### Stored records:
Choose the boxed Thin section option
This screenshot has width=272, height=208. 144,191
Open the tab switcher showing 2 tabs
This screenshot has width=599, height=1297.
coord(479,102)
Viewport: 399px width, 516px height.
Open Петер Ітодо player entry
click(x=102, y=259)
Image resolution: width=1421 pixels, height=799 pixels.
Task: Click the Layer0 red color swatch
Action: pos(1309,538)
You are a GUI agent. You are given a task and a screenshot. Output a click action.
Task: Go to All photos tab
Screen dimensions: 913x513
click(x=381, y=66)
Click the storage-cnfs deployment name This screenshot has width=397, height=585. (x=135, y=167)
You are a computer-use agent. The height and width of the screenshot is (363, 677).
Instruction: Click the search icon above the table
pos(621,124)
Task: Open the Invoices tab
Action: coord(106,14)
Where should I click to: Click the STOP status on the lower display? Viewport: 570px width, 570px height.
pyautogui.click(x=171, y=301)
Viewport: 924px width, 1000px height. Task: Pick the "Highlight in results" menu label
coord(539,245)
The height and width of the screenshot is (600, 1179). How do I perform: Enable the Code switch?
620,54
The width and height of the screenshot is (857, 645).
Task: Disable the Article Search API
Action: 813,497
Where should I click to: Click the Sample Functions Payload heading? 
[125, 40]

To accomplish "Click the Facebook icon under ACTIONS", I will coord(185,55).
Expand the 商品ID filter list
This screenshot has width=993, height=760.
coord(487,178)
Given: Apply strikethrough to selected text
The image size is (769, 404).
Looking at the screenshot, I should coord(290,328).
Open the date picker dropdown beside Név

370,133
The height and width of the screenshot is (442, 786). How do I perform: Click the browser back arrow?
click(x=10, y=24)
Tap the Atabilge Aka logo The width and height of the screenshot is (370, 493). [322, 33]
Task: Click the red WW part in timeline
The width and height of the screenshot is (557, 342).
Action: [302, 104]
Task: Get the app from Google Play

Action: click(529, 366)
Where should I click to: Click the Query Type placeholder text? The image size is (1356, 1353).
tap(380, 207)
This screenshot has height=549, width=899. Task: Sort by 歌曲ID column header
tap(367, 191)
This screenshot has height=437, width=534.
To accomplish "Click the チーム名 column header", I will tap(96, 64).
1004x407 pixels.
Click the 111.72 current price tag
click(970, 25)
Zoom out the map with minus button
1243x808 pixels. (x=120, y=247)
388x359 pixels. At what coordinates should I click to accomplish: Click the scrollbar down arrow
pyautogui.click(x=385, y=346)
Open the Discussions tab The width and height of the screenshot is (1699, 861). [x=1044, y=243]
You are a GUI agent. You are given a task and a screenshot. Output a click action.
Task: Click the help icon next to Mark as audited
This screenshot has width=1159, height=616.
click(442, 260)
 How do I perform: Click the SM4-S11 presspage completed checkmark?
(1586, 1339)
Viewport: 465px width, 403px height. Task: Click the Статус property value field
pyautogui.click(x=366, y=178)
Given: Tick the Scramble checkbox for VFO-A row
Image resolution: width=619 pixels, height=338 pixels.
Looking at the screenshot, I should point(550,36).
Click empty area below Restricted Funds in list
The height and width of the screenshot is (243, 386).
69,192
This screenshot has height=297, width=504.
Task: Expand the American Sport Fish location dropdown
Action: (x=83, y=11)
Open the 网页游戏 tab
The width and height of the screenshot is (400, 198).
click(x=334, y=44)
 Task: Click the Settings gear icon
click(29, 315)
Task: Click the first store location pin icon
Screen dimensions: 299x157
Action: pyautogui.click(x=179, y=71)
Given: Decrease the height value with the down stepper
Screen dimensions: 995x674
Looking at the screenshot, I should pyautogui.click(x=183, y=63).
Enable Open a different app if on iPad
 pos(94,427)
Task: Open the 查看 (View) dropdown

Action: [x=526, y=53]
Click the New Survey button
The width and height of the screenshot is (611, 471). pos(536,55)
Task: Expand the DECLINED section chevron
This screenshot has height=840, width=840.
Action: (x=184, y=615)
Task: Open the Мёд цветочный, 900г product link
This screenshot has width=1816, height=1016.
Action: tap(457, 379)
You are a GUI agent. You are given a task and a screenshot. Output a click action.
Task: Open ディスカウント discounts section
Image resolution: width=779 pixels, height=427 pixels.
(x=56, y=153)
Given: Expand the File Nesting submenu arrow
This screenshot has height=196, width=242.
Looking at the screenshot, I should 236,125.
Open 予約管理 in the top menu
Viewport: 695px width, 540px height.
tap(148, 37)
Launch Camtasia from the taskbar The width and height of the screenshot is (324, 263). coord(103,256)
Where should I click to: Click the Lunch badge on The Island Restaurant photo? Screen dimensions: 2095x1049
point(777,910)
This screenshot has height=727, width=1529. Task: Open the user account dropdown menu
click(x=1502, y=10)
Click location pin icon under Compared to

### Task requirements:
Please copy out the material above word for word, from the line with "Where should I click to: Click the Query" to the line with "Action: [x=526, y=53]", including both of those lines.

### Task response:
Where should I click to: Click the Query Type placeholder text? The image size is (1356, 1353).
tap(380, 207)
This screenshot has height=549, width=899. Task: Sort by 歌曲ID column header
tap(367, 191)
This screenshot has height=437, width=534.
To accomplish "Click the チーム名 column header", I will tap(96, 64).
1004x407 pixels.
Click the 111.72 current price tag
click(970, 25)
Zoom out the map with minus button
1243x808 pixels. (x=120, y=247)
388x359 pixels. At what coordinates should I click to accomplish: Click the scrollbar down arrow
pyautogui.click(x=385, y=346)
Open the Discussions tab The width and height of the screenshot is (1699, 861). [x=1044, y=243]
You are a GUI agent. You are given a task and a screenshot. Output a click action.
Task: Click the help icon next to Mark as audited
This screenshot has width=1159, height=616.
click(442, 260)
 How do I perform: Click the SM4-S11 presspage completed checkmark?
(1586, 1339)
Viewport: 465px width, 403px height. Task: Click the Статус property value field
pyautogui.click(x=366, y=178)
Given: Tick the Scramble checkbox for VFO-A row
Image resolution: width=619 pixels, height=338 pixels.
Looking at the screenshot, I should point(550,36).
Click empty area below Restricted Funds in list
The height and width of the screenshot is (243, 386).
69,192
This screenshot has height=297, width=504.
Task: Expand the American Sport Fish location dropdown
Action: (x=83, y=11)
Open the 网页游戏 tab
The width and height of the screenshot is (400, 198).
click(x=334, y=44)
 Task: Click the Settings gear icon
click(29, 315)
Task: Click the first store location pin icon
Screen dimensions: 299x157
Action: pyautogui.click(x=179, y=71)
Given: Decrease the height value with the down stepper
Screen dimensions: 995x674
Looking at the screenshot, I should pyautogui.click(x=183, y=63).
Enable Open a different app if on iPad
 pos(94,427)
Task: Open the 查看 (View) dropdown

Action: [x=526, y=53]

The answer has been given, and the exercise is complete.